=== Passage to read ===

Can we try to maintain *some* level of decorum here?

Have you read the document?

Posted Nov 20, 2011 20:13 UTC (Sun) by khim (subscriber, #9252) [Link]

> attach it to the existing textual file

Why not?

Because these files are already processed by quite a few different programs stitched together in non-obvious ways. To hope that you can keep all that synchronized... I'll wish you luck.

The nightmare scenario is for some messages to appear only in the journal and for other messages to appear only in syslog files.

If I understand correctly all messages pass the journald but plain old syslogd messages go to syslogd too. This means journald keeps everything no matter what.

log compression

Posted Nov 20, 2011 21:45 UTC (Sun) by dlang (guest, #313) [Link]

That is a useful option to have for log messages, but it's also available today. you can store your log messages in a database (of many different kinds, including nosql variations) and have the data indexed umpteen ways.

At the risk of being dismissed as an old fogy, the power of unix is based on the tradition of having many simple tools work together rather than having one tool that tries to do everything for everyone.

Nowhere is this more the case than in logging.

=== Record extracts ===

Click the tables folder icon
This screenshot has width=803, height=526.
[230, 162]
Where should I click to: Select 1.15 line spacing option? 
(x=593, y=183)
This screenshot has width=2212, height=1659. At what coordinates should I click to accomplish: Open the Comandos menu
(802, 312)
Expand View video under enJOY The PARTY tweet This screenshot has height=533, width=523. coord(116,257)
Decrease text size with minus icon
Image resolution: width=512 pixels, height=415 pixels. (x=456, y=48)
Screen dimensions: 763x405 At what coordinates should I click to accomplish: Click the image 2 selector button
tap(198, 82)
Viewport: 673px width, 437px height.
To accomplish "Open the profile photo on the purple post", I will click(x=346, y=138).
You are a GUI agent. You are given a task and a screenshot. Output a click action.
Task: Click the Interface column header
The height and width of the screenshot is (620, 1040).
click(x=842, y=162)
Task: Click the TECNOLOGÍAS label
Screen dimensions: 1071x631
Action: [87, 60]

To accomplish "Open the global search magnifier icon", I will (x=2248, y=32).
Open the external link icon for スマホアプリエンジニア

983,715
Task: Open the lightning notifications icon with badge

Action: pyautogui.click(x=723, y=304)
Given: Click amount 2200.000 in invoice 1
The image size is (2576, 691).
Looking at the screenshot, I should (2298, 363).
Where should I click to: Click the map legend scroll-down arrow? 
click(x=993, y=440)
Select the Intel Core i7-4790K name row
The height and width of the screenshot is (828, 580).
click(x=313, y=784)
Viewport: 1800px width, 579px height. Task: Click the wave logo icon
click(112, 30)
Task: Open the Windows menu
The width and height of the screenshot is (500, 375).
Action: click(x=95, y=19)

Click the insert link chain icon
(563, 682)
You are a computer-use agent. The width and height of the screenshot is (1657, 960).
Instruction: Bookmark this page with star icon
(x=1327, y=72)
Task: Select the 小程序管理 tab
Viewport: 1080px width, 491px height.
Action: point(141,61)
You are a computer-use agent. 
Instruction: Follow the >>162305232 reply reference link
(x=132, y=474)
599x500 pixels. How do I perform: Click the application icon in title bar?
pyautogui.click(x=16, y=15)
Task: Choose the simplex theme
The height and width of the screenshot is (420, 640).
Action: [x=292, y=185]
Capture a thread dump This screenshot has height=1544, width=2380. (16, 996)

===

▶ _Task set_
**1.** In the logging discussion, begin at the words "The nightmare scenario" and stop after "everything for everyone.", replacing "database" with "key-value store".
**2.** According to the logging discussion, on what is the power of unix based?

▶ _Exercise answers_
**1.**
The nightmare scenario is for some messages to appear only in the journal and for other messages to appear only in syslog files.

If I understand correctly all messages pass the journald but plain old syslogd messages go to syslogd too. This means journald keeps everything no matter what.

log compression

Posted Nov 20, 2011 21:45 UTC (Sun) by dlang (guest, #313) [Link]

That is a useful option to have for log messages, but it's also available today. you can store your log messages in a key-value store (of many different kinds, including nosql variations) and have the data indexed umpteen ways.

At the risk of being dismissed as an old fogy, the power of unix is based on the tradition of having many simple tools work together rather than having one tool that tries to do everything for everyone.

**2.** On the tradition of having many simple tools work together rather than having one tool that tries to do everything for everyone.